Едва он смолк, как опять раздался громовой удар и буквально в двух шагах от того места, где мы находились, словно из воздуха, выросло нечто странное, нечто призрачное. Это была статуя сидящего на беломраморном троне длиннобородого старца патриархального вида, мастерски изваянная, надо полагать, тоже из мрамора. Первое время я думал, что это, оптический обман. Мелькнула мысль, что это не реальная статуя, а проектирующееся на стене изображение. Но минуту спустя, шагнув в сторону и убедившись, что с изменением точки зрения изменяются и очертания статуи старца, я понял, что она реальная, а не отображение.
— Санниаси, бессмертный, всемогущий, вездесущий вождь Вулоджистана и повелитель вулодов. Преклонитесь, вулоды, пред вашим первосвященником! — прозвучал повелительный голос издали, и вулоды, выступившие из-за колонн и расположившиеся тут и там отдельными группами, преклонились перед своим далай-ламой.
Приняв во внимание то, что преклоняться предписывалось только вулодам, мы сочли излишним следовать их примеру и только с любопытством смотрели на происходящее вокруг нас.
Откуда-то, должно быть, из боковой двери, жрецы и прислужники подводили к подножию статуи нескольких человек. Там были по большей части рабочие, но среди них, как мне показалось, я заметил высокую знакомую фигуру Малека, того молодого воина вулодов, который вел с нами переговоры при взятии в плен.

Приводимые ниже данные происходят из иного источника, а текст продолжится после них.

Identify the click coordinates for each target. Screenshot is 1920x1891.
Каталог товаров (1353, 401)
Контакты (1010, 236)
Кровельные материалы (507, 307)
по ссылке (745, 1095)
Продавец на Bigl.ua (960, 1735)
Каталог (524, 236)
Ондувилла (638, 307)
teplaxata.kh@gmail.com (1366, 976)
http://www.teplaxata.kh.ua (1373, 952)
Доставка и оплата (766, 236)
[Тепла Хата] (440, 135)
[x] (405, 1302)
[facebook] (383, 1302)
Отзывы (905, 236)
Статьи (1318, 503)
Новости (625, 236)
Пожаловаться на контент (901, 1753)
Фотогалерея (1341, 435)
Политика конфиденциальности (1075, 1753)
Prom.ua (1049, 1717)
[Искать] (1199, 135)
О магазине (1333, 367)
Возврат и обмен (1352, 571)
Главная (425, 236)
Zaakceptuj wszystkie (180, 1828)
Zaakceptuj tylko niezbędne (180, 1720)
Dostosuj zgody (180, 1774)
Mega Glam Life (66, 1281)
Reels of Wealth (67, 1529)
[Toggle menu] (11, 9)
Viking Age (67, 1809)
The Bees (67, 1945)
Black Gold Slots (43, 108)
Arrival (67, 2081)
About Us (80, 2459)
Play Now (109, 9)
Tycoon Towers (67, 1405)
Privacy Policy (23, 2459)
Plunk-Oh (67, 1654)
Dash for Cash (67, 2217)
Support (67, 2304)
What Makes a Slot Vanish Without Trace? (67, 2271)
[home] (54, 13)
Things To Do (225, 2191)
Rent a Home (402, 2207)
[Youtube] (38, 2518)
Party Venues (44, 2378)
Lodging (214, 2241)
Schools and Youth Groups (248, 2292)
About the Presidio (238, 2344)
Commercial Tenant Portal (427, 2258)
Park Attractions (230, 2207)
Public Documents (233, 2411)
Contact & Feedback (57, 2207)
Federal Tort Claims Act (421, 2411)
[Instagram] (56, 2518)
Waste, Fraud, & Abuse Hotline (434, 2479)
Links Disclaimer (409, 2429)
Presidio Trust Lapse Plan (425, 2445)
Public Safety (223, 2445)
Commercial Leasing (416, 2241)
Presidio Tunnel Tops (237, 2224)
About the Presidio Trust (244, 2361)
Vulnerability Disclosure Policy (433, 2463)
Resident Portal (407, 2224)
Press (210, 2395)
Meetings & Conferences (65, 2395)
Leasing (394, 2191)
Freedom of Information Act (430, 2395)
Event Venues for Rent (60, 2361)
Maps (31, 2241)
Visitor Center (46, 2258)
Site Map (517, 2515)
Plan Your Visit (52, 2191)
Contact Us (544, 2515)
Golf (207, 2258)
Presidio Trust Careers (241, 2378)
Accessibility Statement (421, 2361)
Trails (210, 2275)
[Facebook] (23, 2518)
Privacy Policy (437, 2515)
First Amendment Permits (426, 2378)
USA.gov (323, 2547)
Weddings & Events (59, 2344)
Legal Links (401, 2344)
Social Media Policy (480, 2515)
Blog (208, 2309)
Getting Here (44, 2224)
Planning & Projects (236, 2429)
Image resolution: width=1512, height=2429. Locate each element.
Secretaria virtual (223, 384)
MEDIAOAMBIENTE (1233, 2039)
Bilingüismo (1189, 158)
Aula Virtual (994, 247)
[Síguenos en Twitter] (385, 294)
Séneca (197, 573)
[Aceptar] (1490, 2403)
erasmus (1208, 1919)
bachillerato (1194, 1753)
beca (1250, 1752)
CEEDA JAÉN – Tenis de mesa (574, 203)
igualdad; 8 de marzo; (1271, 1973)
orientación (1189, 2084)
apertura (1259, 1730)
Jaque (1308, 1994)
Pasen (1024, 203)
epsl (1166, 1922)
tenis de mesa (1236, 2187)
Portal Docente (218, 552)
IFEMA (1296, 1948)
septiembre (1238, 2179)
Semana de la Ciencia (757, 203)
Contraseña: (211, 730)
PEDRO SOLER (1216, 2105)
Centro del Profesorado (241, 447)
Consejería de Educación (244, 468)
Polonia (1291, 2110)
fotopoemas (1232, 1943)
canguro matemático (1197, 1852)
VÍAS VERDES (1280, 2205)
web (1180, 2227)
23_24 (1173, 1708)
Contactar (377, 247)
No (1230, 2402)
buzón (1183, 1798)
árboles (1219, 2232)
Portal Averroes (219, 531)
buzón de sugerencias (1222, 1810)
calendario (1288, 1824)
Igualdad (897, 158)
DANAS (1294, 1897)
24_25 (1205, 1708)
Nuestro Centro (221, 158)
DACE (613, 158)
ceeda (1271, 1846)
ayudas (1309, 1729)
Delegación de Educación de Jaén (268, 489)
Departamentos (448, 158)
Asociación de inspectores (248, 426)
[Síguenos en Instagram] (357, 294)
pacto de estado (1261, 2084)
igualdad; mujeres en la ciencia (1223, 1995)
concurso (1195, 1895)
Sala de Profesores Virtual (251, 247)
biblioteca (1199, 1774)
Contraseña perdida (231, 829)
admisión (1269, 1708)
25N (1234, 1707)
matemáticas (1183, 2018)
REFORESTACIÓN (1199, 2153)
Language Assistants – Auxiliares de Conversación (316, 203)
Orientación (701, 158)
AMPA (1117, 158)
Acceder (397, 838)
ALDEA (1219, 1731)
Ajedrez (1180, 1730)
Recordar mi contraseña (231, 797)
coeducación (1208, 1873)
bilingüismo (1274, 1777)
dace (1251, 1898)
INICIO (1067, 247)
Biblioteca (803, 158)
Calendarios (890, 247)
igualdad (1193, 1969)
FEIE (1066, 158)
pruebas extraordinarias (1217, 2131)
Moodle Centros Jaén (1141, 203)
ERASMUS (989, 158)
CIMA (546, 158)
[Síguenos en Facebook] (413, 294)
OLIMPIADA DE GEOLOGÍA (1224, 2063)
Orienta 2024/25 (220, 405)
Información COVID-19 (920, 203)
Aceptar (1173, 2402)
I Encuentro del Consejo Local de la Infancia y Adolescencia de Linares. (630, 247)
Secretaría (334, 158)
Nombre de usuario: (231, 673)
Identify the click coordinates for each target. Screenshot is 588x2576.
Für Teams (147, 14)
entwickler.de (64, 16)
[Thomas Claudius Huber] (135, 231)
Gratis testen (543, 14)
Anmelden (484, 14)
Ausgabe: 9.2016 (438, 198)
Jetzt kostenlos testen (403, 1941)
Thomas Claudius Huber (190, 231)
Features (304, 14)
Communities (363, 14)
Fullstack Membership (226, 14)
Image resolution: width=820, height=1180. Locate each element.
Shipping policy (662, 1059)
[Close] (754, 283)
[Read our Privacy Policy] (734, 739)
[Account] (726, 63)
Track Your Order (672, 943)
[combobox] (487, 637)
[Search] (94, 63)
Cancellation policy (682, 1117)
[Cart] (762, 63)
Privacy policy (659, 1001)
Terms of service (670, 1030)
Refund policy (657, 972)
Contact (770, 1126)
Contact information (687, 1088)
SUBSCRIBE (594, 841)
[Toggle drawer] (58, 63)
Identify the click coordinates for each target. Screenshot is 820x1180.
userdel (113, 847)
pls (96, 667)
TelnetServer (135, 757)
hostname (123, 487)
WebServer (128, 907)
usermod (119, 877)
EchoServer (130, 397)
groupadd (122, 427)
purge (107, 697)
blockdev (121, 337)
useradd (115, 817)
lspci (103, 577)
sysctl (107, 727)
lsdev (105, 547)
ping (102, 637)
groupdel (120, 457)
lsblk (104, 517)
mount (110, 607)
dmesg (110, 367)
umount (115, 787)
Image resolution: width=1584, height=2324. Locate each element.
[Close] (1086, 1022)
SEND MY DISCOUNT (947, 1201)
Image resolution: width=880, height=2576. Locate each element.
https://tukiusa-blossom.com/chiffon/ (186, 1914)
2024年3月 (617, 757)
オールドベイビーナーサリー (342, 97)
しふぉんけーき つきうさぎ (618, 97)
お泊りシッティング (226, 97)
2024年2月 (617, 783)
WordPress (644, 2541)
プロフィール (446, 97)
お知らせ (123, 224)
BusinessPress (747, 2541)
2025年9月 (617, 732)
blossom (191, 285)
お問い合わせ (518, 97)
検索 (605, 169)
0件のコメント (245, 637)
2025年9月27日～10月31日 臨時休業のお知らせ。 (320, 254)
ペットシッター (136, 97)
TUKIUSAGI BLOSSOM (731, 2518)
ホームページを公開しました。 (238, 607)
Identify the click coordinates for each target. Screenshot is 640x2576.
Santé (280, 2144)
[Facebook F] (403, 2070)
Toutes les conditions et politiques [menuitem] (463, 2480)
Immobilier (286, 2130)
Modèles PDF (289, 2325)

Когда к престолу таинственного мраморного Санниаси подвели стоявшего впереди других рабочих средних лет мужчину, с боку выступил старый жрец и ровным, спокойным, монотонным голосом стал излагать в коротких отрывистых фразах содержание предъявленных рабочему обвинений.
— Гм!.. Старичок, кажется, исполняет обязанности мирового судьи! — насмешливо заметил Шарль Леонар. — Жрец жалуется на рабочего, заявляя, что тот испортил материал, вытесывая из мрамора какую-то статую. Ищет, вероятно, возмещения убытков…
И в этот момент статуя Санниаси, не шевелясь, открыла уста и произнесла звучным и ясным голосом одно только слово, но это слово наполнило меня ужасом:
— Макази!
Это был смертный приговор несчастному скульптору.
Тот зашатался и упал бы на пол, если бы подбежавшие прислужники не подхватили его. Осужденного увели куда-то, или, вернее, уволокли, потому что он не был в состоянии идти.
— Благодарю покорно! — пробормотал Шарль Леонар. — Говорящая статуя изрекает смертные приговоры с такой легкостью, как мы говорим «здравствуйте» и «прощайте»…
За осужденным рабочим пришла очередь того самого юноши-воина, который состязался со мной на скорость. Насколько я понял, ему вменялось в вину именно его поражение. Он должен был перегнать меня, одного из лучших велосипедистов мира, бегая быстрее, чем я ехал.
Юноша был несколько бледен, но спокоен.
— Кази! — изрекла статуя Санниаси. Молодой воин покраснел, глаза его блеснули, но ни звука не вырвалось из его груди. Он глубоко склонился перед статуей и спокойно отошел в сторону.
Не помню точно, мне кажется, что в тот день была решена участь приблизительно десяти или двенадцати обитателей Вулоджистана, в том числе и двух или трех женщин.
Одни слышали «кази» и уходили в сторону с просветленными лицами. Другим говорилось проклятое слово «макази», и их уводили куда-то жрецы, я думал — в застенки для казни.
«Кази» по большей части произносилось по отношению к молодым людям. Два человека, возраст которых, на мой взгляд, определялся приблизительно в сорок два-сорок три года, услышали смертный приговор. Один из них отнесся к смертному приговору совершенно пассивно, но второй — громко зарыдал, потом истерически захохотал. И, глядя на его лицо, я понял, что он сошел с ума от страха. Его утащили жрецы. Затем прозвучало имя:
— Малек!
Это был вызов статного молодого воина, нашего знакомого.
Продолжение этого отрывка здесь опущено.